本当の家族写真を使いたいと、島根が言い出した時には、明日歩と奈緒はかなり困惑した。明日歩はともかく、奈緒は一般人だと申し出る二人に、根気よく説得を図ったのは、中島だった。
「これは中田があなたへ残したラブレター。他の誰かをあてこむなんて、俺には考えられない」
強い眼差しに、奈緒は押されて承諾をしてしまった。
「明日歩、ありがとう」
目を赤くした奈緒に頭を丁寧に下げられ、照れ笑いで明日歩は、出来栄えはどうと尋ねる。

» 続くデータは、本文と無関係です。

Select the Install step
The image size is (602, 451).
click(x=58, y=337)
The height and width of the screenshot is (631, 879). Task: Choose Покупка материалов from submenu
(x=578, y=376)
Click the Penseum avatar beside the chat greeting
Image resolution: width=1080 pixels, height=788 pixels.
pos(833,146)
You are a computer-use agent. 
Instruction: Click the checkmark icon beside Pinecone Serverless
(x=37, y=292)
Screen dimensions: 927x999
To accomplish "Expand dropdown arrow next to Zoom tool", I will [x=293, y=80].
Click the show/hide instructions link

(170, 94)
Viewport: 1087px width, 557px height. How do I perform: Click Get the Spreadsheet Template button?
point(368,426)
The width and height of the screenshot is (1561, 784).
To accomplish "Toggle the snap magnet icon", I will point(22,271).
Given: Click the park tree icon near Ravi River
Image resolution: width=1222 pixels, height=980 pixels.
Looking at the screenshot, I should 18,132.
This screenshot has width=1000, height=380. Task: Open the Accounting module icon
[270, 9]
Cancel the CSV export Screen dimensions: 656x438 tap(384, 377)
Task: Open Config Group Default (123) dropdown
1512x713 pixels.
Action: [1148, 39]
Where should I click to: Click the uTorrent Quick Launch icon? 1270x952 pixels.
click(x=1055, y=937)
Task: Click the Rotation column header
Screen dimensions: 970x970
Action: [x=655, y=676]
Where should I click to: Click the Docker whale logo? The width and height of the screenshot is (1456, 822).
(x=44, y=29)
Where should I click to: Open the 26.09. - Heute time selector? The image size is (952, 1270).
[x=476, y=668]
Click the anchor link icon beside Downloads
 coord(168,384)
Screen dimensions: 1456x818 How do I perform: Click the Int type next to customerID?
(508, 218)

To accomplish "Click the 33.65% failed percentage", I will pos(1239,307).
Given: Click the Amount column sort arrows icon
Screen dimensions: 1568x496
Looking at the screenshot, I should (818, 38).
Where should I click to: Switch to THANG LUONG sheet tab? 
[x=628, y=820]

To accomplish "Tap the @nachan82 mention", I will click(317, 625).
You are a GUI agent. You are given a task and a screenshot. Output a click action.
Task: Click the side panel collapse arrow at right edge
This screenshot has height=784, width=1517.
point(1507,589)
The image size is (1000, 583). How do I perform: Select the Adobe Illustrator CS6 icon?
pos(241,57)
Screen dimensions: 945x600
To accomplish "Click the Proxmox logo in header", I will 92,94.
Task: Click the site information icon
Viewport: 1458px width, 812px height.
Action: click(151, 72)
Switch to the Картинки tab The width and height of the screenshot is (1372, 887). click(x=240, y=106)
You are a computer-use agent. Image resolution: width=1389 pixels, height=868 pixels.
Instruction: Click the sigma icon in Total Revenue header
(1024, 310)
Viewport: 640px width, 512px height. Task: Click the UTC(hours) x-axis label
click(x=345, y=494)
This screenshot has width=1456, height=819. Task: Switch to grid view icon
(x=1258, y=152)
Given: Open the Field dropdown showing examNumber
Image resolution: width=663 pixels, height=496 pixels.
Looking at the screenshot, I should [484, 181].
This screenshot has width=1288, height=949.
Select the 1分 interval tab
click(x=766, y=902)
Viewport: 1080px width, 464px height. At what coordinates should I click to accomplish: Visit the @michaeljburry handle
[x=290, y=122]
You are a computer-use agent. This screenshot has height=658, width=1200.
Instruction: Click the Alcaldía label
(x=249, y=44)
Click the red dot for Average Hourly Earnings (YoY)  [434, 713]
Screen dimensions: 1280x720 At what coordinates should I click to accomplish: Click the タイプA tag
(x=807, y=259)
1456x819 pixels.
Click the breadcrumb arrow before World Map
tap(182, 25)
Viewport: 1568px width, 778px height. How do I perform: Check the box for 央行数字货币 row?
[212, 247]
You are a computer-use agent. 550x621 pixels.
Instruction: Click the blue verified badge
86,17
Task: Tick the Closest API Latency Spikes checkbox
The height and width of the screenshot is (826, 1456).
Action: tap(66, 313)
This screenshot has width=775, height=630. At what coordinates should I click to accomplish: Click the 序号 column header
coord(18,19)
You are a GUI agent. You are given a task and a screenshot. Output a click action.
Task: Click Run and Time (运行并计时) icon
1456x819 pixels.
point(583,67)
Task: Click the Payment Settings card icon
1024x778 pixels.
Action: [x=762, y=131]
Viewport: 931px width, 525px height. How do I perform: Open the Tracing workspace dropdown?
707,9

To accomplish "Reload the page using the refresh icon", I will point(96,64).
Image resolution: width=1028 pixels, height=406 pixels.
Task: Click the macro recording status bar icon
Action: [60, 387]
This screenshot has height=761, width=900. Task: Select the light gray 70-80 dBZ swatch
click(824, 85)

父さんが母さんに残して逝ったラブレター。ありきたりの言葉だけど、オレには図りしれない二人だけの時間。そして、この人たちの思い。それをだいの大人たちが寄ってたかって仕上げたこの映画は、きっと一生の宝物になっちまうんだろうな。聞かなくても分かっている答えに、また頬を緩ませる。
――中田歩。あんた、いったい何もんだよ。
扉を一歩外に出ると、その眩しさに明日歩は目を細める。
中島が用意した記者会見。
「一介の駆け出し新人にそんなの必要ないんじゃねーの」
そう言う明日歩の言葉を無視して、良いから早く行って来いと背中を押す。よろめきながら、明日歩は後ろを振り返る。すっかり禿げ上がった頭に、ニット帽をかぶった野村が、シッシッと手を払ってみせる。その横で、ガンバと胸の前でポーズを取る木綿子。奈緒に関しては、ただ泣くばかりで、その肩を抱くであろう歩の写真を明日歩に見せ、間宮がにっこりと微笑む。
だからあの日と同じに、少しだけ勇気を振り絞り、オレは前へと進み出られる。
こんな日が来るなんて、想像もできなかったあの日。
明日歩は目を細め、遠い日々に思いを馳せ、重い扉を押し開けた。